OPEC + and country "big twenty" was not ready to agree on reducing oil production
a Meeting of energy Ministers of"big twenty" (G20) concluded without extension of the scope of the two-year plan for the reduction of oil production agreed with OPEC and its partners a day earlier.
Instead, the G20 plans to form a task force to help OPEC members and countries outside of OPEC, collectively known as OPEC +, to track the reduction of oil production and to take action to balance the market by countries that are not formally committed to the production cuts.
the Creation of a "short-term focus group" is the only concrete achievement of the negotiating parties, which members of OPEC and their allies, committing to reduce production, hoping to use to obtain assurances similar measures by other producers.
the Task force on monitoring will be open to participation by all G20 members, on a voluntary basis and will report their assessments of the ministries of energy, while Saudi Arabia is chairing the G20 this year. The representative of the OPEC + outside the G20 stated that the task force can function as a mechanism of joint monitoring of the market, which monitors compliance with agreements on the reduction of production, OPEC + in 2016-2020.
But oil producers outside of OPEC Alliance + refused to participate in coordinated cuts in production at the G20 meeting. Instead, they assured OPEC that the expected reduction in their production, plans to increase the excess supply in the strategic petroleum reserves (SPR) and measures to increase demand for oil through economic incentives will help to stabilize markets.

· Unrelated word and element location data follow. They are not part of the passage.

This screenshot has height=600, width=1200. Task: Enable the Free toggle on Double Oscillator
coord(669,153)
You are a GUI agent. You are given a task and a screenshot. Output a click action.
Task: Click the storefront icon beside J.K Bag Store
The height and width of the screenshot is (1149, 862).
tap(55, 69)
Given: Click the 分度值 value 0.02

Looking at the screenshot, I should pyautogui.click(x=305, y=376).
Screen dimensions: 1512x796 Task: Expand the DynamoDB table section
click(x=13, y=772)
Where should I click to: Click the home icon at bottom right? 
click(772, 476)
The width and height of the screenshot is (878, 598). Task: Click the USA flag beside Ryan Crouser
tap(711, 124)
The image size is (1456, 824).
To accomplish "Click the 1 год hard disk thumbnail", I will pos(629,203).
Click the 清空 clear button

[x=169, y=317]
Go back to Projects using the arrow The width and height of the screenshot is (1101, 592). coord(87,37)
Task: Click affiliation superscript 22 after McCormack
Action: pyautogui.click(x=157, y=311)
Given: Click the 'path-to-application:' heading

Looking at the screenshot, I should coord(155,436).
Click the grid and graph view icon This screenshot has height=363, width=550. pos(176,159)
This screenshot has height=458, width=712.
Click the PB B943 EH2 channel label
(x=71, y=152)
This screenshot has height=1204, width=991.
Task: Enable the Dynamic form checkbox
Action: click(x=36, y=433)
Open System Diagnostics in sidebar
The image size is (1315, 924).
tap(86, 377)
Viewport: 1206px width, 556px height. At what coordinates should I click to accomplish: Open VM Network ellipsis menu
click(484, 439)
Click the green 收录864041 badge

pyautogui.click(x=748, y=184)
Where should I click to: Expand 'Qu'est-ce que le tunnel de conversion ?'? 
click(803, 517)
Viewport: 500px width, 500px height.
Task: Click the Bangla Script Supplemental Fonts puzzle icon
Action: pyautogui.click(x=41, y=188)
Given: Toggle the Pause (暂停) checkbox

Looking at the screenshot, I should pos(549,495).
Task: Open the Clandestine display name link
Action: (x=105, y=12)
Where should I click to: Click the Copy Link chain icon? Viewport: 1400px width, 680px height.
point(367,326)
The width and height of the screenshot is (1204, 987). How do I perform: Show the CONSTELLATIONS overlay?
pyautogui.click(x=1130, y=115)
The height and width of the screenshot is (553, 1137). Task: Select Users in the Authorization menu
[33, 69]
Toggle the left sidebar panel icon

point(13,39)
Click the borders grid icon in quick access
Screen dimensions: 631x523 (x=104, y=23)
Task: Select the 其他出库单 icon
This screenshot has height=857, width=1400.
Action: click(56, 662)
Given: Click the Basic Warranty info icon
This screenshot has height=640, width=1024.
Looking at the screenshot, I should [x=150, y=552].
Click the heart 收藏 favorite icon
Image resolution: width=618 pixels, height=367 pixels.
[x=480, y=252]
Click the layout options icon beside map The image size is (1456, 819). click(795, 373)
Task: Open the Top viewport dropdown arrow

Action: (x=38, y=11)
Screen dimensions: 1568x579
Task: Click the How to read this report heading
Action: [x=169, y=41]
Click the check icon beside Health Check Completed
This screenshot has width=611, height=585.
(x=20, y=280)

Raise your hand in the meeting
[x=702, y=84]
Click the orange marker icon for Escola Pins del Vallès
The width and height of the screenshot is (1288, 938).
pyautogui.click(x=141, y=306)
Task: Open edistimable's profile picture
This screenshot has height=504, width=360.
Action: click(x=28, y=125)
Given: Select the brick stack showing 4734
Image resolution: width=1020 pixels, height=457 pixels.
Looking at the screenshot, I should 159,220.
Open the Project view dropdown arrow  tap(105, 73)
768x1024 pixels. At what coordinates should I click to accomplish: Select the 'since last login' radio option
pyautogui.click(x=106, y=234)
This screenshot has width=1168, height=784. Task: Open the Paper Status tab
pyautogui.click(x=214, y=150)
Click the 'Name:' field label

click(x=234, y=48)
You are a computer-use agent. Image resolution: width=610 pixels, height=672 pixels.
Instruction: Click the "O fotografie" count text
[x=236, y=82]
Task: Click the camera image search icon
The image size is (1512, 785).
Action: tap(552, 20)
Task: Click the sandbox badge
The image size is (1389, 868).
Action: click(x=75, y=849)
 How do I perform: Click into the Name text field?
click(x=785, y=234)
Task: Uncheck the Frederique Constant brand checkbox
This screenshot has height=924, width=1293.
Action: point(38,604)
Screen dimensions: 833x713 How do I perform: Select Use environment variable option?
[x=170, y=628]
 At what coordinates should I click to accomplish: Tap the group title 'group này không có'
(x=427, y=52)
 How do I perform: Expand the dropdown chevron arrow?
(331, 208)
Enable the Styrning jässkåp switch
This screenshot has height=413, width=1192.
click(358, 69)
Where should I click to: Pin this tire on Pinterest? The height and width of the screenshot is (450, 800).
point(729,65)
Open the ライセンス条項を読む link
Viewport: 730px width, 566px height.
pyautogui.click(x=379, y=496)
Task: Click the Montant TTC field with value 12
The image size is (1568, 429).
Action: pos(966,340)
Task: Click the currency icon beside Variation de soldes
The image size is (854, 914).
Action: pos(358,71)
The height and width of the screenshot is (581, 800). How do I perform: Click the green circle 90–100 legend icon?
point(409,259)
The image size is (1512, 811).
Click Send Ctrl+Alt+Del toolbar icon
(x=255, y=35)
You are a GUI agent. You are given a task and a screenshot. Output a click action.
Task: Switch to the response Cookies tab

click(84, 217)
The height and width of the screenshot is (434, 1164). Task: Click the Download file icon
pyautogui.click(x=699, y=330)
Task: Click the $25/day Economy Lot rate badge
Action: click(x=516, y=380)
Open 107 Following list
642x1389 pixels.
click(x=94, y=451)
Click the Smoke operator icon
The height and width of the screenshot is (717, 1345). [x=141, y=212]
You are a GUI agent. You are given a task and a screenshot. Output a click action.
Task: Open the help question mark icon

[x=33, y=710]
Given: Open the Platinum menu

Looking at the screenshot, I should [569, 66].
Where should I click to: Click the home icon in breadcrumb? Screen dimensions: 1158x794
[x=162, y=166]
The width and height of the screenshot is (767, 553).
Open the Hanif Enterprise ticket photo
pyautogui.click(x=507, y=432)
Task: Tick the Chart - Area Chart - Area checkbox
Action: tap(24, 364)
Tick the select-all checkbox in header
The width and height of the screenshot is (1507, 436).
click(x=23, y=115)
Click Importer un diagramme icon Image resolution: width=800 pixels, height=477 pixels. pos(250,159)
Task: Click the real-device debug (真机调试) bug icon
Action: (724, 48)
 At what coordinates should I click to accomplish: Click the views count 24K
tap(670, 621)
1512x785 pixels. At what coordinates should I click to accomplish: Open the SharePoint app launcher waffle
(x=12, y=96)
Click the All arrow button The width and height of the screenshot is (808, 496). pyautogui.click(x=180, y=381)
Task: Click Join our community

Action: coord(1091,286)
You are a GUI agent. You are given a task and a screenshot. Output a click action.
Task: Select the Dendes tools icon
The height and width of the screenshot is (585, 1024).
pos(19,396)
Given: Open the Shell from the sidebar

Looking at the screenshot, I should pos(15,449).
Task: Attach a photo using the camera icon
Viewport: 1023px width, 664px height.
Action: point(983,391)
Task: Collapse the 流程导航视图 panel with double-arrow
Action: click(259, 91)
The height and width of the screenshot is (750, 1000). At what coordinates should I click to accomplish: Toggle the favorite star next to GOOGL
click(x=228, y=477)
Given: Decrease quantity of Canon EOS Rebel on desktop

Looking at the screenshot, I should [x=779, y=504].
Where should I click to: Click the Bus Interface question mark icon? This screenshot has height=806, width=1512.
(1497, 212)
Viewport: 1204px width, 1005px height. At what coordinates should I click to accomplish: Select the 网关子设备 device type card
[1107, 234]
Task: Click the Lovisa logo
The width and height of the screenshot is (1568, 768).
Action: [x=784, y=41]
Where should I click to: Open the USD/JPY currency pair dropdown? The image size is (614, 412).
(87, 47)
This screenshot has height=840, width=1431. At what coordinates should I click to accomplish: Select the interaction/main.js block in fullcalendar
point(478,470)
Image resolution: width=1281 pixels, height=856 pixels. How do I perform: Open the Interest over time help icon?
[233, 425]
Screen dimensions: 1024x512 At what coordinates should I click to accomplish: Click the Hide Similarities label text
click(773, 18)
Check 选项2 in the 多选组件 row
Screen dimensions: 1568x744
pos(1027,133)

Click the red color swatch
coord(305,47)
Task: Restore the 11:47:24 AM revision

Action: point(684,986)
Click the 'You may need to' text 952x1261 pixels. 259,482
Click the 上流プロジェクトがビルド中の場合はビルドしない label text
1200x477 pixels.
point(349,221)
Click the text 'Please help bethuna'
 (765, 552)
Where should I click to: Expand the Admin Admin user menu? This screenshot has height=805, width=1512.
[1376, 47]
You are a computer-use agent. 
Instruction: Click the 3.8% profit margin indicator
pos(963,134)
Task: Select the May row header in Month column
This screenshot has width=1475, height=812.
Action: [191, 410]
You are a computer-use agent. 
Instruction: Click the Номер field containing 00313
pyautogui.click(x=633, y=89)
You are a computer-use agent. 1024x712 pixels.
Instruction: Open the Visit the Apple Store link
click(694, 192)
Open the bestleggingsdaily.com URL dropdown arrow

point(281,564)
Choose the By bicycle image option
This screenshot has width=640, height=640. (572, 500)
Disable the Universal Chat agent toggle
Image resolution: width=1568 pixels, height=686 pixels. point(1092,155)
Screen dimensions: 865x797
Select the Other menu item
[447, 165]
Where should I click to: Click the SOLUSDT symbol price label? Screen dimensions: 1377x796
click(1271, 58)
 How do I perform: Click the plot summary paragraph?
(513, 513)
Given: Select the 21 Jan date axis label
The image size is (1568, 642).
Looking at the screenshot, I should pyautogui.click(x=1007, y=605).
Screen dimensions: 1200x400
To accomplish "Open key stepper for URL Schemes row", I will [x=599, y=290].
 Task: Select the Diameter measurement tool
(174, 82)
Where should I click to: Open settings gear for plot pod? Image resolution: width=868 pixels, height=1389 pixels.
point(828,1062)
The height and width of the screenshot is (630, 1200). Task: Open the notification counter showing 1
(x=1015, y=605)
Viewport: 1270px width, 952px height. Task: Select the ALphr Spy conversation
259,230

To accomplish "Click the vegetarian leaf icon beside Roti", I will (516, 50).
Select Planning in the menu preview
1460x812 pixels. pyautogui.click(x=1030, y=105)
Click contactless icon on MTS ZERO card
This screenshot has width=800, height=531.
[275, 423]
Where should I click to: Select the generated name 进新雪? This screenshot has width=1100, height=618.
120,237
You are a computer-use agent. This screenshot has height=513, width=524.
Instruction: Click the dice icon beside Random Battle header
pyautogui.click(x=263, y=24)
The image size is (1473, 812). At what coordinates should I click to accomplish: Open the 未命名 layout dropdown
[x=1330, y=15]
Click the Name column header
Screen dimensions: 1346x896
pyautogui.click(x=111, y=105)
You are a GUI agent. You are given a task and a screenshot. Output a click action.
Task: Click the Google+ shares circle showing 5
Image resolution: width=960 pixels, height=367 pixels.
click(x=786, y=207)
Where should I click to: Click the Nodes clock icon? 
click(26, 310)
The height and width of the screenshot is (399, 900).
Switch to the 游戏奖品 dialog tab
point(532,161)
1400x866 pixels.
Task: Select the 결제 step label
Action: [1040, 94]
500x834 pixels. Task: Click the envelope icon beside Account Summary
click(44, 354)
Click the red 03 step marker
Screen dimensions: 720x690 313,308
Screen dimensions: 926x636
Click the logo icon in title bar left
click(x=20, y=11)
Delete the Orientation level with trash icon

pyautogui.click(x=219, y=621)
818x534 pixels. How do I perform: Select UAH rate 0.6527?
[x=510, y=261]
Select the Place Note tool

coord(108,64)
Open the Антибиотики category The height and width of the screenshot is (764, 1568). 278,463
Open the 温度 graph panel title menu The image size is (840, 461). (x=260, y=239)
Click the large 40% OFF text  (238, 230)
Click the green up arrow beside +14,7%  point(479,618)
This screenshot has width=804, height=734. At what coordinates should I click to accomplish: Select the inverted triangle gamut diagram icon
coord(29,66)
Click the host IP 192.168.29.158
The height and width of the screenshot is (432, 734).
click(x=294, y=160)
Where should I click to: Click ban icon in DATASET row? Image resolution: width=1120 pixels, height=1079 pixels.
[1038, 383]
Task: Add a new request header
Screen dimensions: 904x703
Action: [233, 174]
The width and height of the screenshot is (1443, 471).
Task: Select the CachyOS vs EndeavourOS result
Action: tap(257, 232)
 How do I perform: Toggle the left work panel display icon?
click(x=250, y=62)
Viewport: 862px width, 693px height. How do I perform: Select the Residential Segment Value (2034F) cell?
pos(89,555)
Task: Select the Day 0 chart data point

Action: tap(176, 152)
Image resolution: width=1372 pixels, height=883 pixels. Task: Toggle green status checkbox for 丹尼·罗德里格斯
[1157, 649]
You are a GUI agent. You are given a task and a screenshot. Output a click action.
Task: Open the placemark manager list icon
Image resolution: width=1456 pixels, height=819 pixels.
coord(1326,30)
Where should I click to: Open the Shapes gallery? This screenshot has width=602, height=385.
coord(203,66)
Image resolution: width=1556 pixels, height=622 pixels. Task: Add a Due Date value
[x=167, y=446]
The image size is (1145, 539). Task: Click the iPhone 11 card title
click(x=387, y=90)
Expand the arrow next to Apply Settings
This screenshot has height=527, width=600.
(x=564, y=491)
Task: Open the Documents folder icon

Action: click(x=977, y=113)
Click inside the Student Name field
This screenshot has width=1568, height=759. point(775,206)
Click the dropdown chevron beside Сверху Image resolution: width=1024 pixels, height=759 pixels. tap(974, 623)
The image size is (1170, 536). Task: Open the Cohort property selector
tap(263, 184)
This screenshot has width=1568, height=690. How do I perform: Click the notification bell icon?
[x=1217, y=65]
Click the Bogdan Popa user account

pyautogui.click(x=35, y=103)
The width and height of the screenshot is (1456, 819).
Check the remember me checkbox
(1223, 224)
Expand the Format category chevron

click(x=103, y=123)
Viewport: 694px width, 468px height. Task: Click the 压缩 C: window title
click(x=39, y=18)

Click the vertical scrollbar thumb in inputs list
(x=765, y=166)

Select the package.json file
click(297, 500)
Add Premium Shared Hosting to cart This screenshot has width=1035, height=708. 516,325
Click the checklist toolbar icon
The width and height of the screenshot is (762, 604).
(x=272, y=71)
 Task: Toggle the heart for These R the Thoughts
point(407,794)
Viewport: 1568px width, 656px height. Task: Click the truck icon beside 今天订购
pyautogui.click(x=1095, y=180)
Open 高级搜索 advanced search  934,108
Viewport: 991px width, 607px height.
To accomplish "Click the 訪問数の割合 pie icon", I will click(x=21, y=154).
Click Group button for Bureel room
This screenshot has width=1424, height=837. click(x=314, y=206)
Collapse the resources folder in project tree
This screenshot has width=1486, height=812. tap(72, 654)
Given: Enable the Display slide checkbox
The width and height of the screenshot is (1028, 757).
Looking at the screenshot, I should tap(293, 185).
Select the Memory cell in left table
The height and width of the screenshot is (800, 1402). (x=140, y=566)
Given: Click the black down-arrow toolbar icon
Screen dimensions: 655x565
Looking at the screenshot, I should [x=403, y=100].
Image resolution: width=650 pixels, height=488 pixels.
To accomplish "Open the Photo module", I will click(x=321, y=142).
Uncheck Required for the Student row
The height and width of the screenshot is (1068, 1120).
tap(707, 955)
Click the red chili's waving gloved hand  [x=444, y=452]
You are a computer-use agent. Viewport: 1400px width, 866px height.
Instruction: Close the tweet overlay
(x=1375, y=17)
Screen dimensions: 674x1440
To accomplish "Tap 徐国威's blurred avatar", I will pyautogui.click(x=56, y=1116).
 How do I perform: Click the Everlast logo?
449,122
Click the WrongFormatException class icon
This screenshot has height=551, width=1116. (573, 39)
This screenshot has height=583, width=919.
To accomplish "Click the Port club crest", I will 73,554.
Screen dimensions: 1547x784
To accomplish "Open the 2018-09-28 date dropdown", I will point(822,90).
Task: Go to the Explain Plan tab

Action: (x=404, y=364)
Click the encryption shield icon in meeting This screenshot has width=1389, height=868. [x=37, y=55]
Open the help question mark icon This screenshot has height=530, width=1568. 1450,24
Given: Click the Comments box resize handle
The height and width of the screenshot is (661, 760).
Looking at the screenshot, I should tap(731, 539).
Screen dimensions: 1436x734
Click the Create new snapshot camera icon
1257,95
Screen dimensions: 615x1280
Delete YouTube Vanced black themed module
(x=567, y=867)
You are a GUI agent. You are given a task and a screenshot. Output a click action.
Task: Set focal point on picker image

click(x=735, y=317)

on the Eve of nearly all the OPEC countries+ including Russia and Saudi Arabia, agreed on a reduction of about 20% of its own production (collectively 10 million barrels per day, b/C) for two months. Then it was supposed to reduce the amount of the reduction in production to 8 million b/d before the end of 2020 and to 6 million b/d until April 2021. The purpose of the agreement was the elimination of the consequences of the decline in demand for oil due to the coronavirus that almost led to the filling of all the world's stores of oil.
neither the United States Nor Canada has not offered any commitments to reduce production, partly because the national governments do not have clear legal authority to determine such reductions. Instead, the two countries are promoting a predictable decline with the reduction in budgets for drilling by private companies and, probably, the cessation of production as reduced demand for fuel.
President of the United States Donald trump suddenly offered to support the proposal of his Mexican colleagues of andrés Manuel lópez Obrador that the United States to help Mexico to make the balance of the reduction, for the group of OPEC +. Mexico, on the proposal of lópez Obrador promises to cut down only 100,000 barrels a day, and the rest of the United States. According to trump, the US will cut 250,000 barrels per day, to help make a deal OPEC +, "we already did" - an obvious variant of the arguments of his administration about the decline of production.
Thus, formally, at the moment, even the deal OPEC+ is not fully coordinated.
At the same time, the refusal of non-OPEC countries by reducing the production may lead to another decline in oil prices, as has already warned this week analysts at UBS and Goldman Sachs. While the market did not react to the results of the meeting of Ministers of G20 countries, as major Western markets are closed due to celebration of good Friday.